Surname is pronounced "Eh-goy-en"; born July 19, 1960, in Cairo, Egypt; immigrated to Canada, 1962; naturalized Canadian citizen; son of Joseph (a furniture store manager) and Shushan (a furniture store manager; maiden name, Devletian) Egoyan; married Arsinee Khanjian (an actress); children: Arshile (son). Education: Trinity College, University of Toronto, B.A., 1982. Hobbies and other interests: Classical guitar.
Home—Toronto, Ontario, Canada. Office—Ego Film Arts, 80 Niagara St., Toronto, Ontario, Canada M5V 1C5.

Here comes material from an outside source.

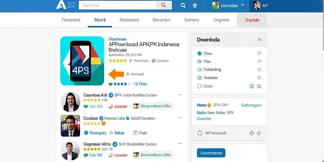Click the star next to Daldidaling
Screen dimensions: 324x162
pos(259,69)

Director, producer, film editor, actor, and writer. Associated with Playwrights Unit in Toronto, Ontario, Canada. Director of Ego Film Arts, Toronto, beginning 1982. Director of films, including Howard in Particular, 1979; After Grad with Dad, 1980; Peep Show, 1981; (and producer and editor) Next of Kin, 1984; Men: A Passion Playground, 1985; (and producer and editor) Family Viewing, 1987; The Final Twist, 1987; Speaking Parts, Cinephile, 1989; (and producer) The Adjuster, Orion Classics, 1991; "En passant" in Montreal vu par, 1991; (and producer and coeditor) Calendar, Zeitgeist, 1992; (and producer) Exotica, Miramax, 1994; A Portrait of Arshile (short), 1995; The Sweet Hereafter, 1997; Bach Cello Suite #4: Sarabande, 1997; Felicia's Journey, 1999; The Line (short), 2000; Diaspora (short), 2001; and Ararat, 2002. Director of television movies, including Open House (broadcast as part of Canadian Reflections series), Canadian Broadcasting Corporation (CBC), 1982; In This Corner, 1985; Looking for Nothing, 1989; and Gross Misconduct, CBC, 1992. Director of episodes of television shows, including Alfred Hitchcock Presents and Twilight Zone; director of stage productions, including Salome, 1996. Actor in motion pictures, including Next of Kin, 1984; La boite a soleil, 1988; Calendar, Zeitgeist, 1992; and Camilla, Miramax, 1994. Member of jury for Cannes International Film Festival, 1996.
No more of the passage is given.